方才还喝了药,大夫说过这次出事,少爷受了大惊吓。刚救回来的时候,出气都十分微弱,可把去救人的护卫吓得一魂出窍二魂升天。幸好,烧了两天,终于醒过来了。
红鱼慢慢推开房门,本以为顾笑应当还在床上躺着,谁知道,一进去就瞧见人坐在了桌边,素净苍白的手撑着脑袋,瘦削的手腕上松垮的挂着原本正正好好的红绳。
她鼻子一酸。
相比之前,少爷确实是瘦了不少,都怪那群土匪,把她们金尊玉贵的少爷害成这样。
“箫儿!”
一个男人从红鱼身后跟了进来,走的太匆忙,衣袖被东西划破了也没有意识到。
男人站定在顾笑身边,脸上尽是休息不好而导致的疲累。
他长叹一口气:“是父亲没有保护好你。”
完全没有记忆的顾笑:……
她沉默片刻,轻声开口:“是儿子自己不当心,让父亲费心了。”
多说多错。她心想不管怎样,自己先认个错总不会有什么问题。
而且原身的父亲这着急的模样,看上去对他还不错。
“我们顾家只有你一个独苗,你要是出事,让父亲怎么办,让你祖母又可如何是好?”他顿了顿,“你母亲早亡,唯一的心愿也不过就是你好好长大成人,成家立业。”
“若是……若是为父这都做不好,如何在百年之后去地下见你母亲。”
信息扑面而来,顾笑呆住。
这和她预测的有太大的出入了。
“箫儿?”
顾笑下意识扯起嘴角,掩饰般露出笑容。
原身的母亲居然已经去世了吗?那她想不通为何自己会女扮男装。父亲知道这回事吗?祖母又知不知道?
她迅速转动脑子,知道决不能暴露自己的情况,但她需要了解目前究竟是什么状况。
顾笑艰难的站起身来,宽松的外袍差一点从身上滑落,被她及时拉住。
月白色的外袍衬得她脸色更加苍白,脆弱且不堪一击。
“父亲”,顾笑作揖,“我好像对许多事情都记不大清了,尤其是儿子这一次出事的情况。”
顾笑顿了一顿,心中慢慢琢磨刚才父亲话语中透露的信息,“我只记得绿盈、红鱼,您,还有祖母。”
“我印象中也只有当时昏死过去时,被人掐住咽喉的痛苦,儿子全然不记得当时具体发生了什么了。”
她忍着喉间的不适,咬字轻缓。
说完这一串话,已经是用尽了她目前的所有力气。她单手撑在桌面上,心中忽然涌起一阵悲意。
就这副身躯能做什么?想她前世健健康康却又仗着年轻可劲耗费精力……顾笑不由得有些自厌,额间出了一层薄汗,看的红鱼在一旁急得不得了。
“少爷您快歇歇,身子还没好呢。”她漂亮的眼睛红了眼眶,眼泪直直的滑落,“你这喉咙,大夫说了,受到了重力,差一点就断了。”

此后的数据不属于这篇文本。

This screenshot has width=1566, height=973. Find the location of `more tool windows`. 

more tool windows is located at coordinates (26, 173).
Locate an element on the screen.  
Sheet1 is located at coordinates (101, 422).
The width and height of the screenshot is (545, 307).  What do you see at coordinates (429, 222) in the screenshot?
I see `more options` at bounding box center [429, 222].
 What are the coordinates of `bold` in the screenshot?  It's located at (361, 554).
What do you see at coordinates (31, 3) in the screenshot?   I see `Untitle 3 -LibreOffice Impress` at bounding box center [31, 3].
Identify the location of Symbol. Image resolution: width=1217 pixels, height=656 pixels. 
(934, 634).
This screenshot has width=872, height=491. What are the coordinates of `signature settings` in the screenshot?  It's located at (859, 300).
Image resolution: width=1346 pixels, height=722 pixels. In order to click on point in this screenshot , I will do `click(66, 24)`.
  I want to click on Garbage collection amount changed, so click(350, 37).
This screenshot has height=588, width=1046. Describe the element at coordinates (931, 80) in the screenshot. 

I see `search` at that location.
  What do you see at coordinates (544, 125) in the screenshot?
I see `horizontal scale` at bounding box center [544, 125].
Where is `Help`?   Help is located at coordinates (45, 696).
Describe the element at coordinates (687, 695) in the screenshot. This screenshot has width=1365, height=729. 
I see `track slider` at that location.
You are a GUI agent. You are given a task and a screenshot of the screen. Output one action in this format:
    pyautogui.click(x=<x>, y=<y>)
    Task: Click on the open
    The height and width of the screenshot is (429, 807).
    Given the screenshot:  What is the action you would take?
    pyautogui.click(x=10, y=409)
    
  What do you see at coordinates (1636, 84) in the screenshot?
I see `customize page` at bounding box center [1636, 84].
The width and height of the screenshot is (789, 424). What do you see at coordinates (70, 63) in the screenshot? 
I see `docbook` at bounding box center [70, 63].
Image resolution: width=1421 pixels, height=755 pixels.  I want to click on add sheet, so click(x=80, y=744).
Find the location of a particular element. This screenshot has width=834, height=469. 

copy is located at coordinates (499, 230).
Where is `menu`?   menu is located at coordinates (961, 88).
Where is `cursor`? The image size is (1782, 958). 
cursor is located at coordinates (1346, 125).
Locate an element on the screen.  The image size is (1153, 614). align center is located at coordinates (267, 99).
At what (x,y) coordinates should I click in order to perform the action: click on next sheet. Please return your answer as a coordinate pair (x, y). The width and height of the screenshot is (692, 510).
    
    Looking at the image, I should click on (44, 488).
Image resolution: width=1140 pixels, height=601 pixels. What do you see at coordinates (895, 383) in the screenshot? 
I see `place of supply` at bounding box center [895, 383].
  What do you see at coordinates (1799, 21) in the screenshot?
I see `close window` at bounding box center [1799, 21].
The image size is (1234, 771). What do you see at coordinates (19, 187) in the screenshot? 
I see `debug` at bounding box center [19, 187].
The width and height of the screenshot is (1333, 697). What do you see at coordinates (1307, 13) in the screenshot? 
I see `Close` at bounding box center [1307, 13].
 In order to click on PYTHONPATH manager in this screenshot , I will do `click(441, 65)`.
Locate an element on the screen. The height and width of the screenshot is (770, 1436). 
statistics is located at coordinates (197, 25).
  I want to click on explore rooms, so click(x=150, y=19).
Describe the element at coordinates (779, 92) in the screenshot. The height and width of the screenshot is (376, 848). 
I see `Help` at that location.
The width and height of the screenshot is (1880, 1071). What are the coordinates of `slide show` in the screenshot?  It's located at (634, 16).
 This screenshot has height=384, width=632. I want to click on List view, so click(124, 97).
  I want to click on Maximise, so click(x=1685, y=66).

“不记得就不记得了,我和绿盈可以在你养病的时候,慢慢说给你听。”
“可别再说多了,喉咙会疼,留下什么损伤就不好了。”
*
府上一阵兵荒马乱。
说完刚才那番话之后,顾笑这身体是完全支撑不住了,当即就眼前一黑栽倒下去,好在原身的父亲顾执兴还在一侧,及时接住了顾笑,否则光是这倒下去的冲击,怕是要让顾笑受不少罪。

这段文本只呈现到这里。